Wie zegt dat een klimaat verandert, zou in principe ook moeten aangeven in welke nieuw klimaat het oude dan aan het veranderen is. Nederland kent een zeeklimaat (ik ga er nog steeds vanuit dat men mij dat correct op de lagere school geleerd heeft). Als ons Nederlandse zeeklimaat verandert, wordt voor klimaat krijgen we dan? Een landklimaat? Een subtropisch klimaat?
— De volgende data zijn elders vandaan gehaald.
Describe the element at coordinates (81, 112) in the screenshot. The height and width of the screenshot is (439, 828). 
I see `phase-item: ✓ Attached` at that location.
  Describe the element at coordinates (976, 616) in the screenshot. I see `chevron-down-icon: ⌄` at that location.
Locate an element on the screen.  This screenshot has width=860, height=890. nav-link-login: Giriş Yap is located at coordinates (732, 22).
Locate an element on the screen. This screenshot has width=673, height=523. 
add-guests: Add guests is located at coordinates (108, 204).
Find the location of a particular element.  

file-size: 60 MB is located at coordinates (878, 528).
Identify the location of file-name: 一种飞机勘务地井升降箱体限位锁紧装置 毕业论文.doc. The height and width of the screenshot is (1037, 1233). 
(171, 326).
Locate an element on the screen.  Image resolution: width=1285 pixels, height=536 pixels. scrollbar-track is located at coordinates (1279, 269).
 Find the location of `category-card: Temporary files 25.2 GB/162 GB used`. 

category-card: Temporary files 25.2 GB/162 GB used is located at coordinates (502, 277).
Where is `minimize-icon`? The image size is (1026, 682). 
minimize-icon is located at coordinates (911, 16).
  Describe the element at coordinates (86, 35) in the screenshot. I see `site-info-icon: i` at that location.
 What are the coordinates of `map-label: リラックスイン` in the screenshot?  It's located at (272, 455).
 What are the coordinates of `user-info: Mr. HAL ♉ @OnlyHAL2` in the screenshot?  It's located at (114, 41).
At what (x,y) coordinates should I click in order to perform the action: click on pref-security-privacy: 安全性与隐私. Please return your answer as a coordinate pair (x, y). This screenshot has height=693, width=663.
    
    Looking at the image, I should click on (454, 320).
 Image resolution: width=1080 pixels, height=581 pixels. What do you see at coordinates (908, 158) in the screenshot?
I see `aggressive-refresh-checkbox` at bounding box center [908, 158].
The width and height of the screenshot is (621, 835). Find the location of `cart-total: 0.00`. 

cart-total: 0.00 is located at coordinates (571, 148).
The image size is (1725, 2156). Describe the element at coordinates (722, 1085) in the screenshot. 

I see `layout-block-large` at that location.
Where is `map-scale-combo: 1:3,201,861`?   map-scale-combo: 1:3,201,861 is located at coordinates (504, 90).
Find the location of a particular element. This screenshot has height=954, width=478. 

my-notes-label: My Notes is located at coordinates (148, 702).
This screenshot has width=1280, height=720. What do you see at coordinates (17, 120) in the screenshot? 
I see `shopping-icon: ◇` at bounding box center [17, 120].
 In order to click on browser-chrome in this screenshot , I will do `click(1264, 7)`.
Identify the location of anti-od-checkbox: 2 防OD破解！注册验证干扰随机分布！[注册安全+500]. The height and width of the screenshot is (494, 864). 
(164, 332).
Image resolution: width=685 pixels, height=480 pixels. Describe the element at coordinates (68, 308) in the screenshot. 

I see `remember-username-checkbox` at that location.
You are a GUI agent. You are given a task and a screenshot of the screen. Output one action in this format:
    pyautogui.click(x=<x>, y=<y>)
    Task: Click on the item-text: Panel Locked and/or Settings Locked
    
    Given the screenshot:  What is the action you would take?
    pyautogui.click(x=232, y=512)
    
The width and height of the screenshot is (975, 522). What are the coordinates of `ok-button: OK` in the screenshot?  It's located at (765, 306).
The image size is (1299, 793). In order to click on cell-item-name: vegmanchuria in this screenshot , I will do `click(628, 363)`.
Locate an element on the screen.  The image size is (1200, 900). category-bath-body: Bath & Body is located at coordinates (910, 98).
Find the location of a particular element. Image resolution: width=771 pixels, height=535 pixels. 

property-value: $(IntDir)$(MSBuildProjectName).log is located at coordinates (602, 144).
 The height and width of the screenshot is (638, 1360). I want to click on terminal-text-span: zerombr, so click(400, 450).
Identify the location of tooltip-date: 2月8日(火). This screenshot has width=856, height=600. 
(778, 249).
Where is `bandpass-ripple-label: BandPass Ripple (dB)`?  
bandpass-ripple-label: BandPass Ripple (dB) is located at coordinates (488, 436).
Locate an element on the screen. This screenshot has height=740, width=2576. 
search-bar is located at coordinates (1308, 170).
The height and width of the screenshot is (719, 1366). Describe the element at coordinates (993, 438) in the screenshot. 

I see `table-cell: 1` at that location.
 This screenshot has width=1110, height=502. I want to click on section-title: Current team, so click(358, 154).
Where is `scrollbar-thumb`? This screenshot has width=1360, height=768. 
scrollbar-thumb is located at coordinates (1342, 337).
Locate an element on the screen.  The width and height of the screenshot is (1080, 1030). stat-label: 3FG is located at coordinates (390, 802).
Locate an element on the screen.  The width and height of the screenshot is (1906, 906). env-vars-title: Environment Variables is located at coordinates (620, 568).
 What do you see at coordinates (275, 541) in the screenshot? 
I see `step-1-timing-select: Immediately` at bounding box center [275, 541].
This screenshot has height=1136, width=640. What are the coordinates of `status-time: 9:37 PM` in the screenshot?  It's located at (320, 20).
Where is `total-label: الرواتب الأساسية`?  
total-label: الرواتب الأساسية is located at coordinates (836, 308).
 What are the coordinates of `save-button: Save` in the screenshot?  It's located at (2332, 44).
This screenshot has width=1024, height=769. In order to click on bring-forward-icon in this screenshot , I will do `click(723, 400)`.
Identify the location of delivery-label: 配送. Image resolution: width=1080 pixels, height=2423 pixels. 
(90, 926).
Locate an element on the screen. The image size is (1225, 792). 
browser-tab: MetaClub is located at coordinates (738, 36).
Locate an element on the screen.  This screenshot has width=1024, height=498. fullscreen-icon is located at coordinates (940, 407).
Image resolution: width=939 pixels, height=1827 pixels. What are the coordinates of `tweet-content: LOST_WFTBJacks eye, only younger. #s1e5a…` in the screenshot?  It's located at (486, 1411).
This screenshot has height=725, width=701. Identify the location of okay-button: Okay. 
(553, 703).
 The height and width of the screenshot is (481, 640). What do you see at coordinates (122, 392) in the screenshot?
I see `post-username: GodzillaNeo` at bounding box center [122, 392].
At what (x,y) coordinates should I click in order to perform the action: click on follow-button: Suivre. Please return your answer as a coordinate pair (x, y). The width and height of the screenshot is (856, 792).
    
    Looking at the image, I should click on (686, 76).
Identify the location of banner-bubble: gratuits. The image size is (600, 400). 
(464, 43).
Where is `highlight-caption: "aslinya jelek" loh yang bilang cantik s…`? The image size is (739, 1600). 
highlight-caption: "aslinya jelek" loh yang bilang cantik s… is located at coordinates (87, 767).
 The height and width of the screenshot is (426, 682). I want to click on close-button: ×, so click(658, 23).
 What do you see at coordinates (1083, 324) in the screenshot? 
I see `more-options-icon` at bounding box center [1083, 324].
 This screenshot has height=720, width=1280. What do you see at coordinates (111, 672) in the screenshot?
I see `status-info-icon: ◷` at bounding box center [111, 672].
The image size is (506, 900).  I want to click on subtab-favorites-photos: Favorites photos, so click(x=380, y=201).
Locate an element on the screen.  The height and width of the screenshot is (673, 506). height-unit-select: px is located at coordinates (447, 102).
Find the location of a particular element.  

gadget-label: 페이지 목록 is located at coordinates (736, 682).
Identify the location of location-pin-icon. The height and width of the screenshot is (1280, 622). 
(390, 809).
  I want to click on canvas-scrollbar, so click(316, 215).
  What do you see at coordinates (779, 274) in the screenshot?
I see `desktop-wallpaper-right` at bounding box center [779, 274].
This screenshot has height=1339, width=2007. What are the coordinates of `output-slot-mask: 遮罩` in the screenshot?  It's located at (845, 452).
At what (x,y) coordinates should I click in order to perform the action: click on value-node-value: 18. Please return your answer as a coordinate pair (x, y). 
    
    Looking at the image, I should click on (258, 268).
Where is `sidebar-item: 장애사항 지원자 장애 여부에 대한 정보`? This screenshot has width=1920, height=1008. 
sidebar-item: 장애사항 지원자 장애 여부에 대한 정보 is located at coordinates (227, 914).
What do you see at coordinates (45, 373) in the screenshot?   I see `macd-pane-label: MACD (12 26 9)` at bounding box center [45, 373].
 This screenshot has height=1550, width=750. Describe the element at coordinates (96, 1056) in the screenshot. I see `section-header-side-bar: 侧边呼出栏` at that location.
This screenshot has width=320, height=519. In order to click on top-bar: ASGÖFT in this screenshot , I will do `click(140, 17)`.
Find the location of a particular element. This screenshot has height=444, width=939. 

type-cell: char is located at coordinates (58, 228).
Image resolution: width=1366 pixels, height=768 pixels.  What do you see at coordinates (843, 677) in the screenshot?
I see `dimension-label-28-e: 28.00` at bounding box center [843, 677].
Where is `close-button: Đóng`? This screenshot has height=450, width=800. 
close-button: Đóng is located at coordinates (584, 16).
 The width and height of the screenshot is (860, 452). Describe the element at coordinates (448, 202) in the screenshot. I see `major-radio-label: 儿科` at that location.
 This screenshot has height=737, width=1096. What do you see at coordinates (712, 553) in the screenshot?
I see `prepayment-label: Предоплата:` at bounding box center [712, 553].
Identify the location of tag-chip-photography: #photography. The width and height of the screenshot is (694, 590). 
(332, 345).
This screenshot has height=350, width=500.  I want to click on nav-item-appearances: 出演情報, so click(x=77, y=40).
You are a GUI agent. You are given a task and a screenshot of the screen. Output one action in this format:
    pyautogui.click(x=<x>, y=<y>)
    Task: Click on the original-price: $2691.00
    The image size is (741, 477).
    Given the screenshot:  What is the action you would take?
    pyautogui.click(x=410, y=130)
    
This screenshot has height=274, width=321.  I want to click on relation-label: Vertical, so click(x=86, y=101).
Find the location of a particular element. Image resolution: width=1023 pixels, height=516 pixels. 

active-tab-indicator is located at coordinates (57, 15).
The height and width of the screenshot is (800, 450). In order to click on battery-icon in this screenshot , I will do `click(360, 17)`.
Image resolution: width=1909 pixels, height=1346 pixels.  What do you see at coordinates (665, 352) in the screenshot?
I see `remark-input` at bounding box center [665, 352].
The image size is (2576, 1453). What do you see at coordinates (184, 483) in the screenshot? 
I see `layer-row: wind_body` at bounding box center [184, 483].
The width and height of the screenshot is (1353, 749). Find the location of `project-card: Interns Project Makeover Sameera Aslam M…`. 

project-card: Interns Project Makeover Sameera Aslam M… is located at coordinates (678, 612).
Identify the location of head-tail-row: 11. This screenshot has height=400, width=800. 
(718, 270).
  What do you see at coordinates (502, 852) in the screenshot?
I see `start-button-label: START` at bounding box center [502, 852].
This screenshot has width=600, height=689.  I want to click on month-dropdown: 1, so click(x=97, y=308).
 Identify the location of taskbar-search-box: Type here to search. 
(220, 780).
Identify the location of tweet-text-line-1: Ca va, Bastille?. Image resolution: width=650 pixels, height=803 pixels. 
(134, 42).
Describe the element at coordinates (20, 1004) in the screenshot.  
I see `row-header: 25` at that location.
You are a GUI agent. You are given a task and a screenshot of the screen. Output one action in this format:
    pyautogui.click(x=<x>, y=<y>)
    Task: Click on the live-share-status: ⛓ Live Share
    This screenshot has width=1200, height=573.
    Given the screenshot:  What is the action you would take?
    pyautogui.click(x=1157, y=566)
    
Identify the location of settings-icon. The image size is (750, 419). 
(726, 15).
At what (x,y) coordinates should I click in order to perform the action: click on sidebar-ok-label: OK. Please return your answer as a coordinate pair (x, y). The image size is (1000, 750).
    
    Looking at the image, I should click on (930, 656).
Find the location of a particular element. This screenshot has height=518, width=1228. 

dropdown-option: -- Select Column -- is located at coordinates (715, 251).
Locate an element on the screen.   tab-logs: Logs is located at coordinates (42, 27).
Meestal wordt echter onuitgesproken bedoeld met de opmerking dat het klimaat verandert, dat het verandert: door menselijke invloed. Maar hoe groot die invloed van mensen op klimaatveranderingen is, wordt zelden expliciet gemaakt. Ik woon in Rhenen bij de Grebbeberg, onderdeel van de Utrechtse Heuvelrug. Deze is ontstaan tijdens het Saaleglaciaal, de voorlaatste IJstijd. Het gaat om immense klimatologische veranderingen, waarbij, vereenvoudigd samengevat, het noordelijke deel van wat nu Nederland is, eerst niet onder ijs lag, toen wel tijdens het Saaleglaciaal, vervolgens weer niet en daarop weer wel tijdens het Glaciaal, en uiteindelijk weer niet. En deze klimatologische veranderingen kunnen op geen enkele manier aan de mens toegeschreven worden. Het is niet moeilijk om te zien dat menselijke invloed op klimaatveranderingen gering zijn.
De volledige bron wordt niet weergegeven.